EXERCISE: Within the listing below, please copy exactly the lines between the line holding "[分享到QQ好友] (111, 2481)" and the line holding "News (737, 2081)", inclusive.

SUPPLIED DATA:
----------
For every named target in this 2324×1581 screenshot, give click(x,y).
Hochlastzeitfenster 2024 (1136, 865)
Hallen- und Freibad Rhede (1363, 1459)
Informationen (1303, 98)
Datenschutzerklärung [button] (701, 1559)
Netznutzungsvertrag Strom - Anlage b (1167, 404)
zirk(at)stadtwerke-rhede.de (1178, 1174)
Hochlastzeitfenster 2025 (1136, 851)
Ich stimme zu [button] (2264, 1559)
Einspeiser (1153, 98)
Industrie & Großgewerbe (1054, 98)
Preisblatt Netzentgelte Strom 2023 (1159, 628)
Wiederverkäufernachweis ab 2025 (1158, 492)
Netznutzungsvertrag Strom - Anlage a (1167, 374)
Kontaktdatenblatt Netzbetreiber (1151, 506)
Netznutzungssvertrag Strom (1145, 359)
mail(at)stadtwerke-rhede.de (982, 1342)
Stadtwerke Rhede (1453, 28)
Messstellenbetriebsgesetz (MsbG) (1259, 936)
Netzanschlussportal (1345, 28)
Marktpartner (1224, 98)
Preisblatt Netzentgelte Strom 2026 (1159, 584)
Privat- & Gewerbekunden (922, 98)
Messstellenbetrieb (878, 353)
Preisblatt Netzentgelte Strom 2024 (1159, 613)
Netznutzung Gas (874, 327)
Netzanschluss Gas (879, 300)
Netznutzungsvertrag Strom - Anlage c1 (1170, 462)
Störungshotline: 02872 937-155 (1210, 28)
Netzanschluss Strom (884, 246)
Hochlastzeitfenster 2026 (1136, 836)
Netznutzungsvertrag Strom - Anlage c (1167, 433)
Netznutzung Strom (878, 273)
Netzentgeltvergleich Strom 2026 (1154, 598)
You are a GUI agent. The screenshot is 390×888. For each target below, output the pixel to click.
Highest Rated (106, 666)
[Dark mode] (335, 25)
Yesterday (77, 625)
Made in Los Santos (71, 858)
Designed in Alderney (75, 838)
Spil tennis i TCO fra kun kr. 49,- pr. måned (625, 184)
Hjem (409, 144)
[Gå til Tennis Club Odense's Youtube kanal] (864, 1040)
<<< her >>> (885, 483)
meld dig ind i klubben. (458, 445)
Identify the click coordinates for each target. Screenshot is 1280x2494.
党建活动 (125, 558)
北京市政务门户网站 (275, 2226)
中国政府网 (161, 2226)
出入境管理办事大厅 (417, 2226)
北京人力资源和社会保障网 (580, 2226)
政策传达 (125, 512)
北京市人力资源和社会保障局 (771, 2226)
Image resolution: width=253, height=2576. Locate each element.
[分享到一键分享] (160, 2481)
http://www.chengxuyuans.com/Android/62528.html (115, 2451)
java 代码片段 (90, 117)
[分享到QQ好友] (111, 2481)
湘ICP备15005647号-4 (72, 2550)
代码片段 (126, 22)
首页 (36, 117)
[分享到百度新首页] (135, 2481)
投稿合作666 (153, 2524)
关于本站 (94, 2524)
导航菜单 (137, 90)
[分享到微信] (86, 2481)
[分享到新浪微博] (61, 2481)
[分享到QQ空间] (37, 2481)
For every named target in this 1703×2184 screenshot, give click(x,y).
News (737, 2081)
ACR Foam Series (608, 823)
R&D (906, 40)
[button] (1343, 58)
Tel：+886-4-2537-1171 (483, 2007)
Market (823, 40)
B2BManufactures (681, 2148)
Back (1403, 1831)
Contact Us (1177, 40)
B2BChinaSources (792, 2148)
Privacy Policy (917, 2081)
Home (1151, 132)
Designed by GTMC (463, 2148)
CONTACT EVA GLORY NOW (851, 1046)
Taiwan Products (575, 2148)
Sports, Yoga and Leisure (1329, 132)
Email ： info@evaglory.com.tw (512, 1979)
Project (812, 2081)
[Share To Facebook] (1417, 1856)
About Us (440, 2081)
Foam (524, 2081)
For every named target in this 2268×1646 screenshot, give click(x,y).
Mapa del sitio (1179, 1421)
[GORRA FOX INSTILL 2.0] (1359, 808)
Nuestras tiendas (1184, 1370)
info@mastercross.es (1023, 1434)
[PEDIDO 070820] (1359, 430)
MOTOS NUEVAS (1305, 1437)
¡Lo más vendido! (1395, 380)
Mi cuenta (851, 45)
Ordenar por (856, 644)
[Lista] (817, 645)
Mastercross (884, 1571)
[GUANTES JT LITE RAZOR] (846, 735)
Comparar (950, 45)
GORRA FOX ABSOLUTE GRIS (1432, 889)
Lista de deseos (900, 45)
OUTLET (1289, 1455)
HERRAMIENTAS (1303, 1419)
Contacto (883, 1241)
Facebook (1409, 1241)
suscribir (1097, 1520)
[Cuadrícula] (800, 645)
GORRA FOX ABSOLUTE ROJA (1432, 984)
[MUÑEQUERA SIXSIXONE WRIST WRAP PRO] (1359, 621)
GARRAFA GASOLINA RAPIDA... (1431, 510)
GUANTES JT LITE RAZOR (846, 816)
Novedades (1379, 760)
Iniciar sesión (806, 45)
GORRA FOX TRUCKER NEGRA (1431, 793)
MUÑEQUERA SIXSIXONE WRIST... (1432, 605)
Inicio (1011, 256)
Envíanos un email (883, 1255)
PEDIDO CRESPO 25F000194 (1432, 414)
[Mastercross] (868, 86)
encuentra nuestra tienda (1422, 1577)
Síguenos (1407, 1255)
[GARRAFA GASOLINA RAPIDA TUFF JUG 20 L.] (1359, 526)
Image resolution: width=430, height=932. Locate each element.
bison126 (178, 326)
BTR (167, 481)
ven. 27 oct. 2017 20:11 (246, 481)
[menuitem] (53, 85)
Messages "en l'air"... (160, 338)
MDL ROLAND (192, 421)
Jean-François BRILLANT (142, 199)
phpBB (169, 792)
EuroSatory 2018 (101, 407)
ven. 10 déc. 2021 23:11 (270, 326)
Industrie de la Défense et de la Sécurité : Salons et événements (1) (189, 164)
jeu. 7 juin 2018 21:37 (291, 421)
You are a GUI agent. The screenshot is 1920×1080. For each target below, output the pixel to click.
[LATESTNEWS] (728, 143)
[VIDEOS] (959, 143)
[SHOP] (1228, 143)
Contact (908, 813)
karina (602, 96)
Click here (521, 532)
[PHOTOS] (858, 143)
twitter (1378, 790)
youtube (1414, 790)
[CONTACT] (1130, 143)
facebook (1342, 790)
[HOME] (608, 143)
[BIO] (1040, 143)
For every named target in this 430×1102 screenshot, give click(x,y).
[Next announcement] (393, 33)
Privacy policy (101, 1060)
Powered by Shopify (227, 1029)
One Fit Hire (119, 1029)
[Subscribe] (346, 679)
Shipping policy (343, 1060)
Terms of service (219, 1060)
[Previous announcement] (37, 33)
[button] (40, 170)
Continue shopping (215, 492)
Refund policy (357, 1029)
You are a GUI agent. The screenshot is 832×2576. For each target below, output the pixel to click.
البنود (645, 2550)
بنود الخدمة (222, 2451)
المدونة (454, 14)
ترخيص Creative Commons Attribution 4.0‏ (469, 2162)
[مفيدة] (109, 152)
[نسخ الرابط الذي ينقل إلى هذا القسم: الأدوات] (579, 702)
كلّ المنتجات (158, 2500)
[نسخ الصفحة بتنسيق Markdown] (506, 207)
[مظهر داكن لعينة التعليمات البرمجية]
----------
ANSWER TO THE EXERCISE:
[分享到QQ好友] (111, 2481)
湘ICP备15005647号-4 (72, 2550)
代码片段 (126, 22)
首页 (36, 117)
[分享到百度新首页] (135, 2481)
投稿合作666 (153, 2524)
关于本站 (94, 2524)
导航菜单 (137, 90)
[分享到微信] (86, 2481)
[分享到新浪微博] (61, 2481)
[分享到QQ空间] (37, 2481)
For every named target in this 1703×2184 screenshot, give click(x,y).
News (737, 2081)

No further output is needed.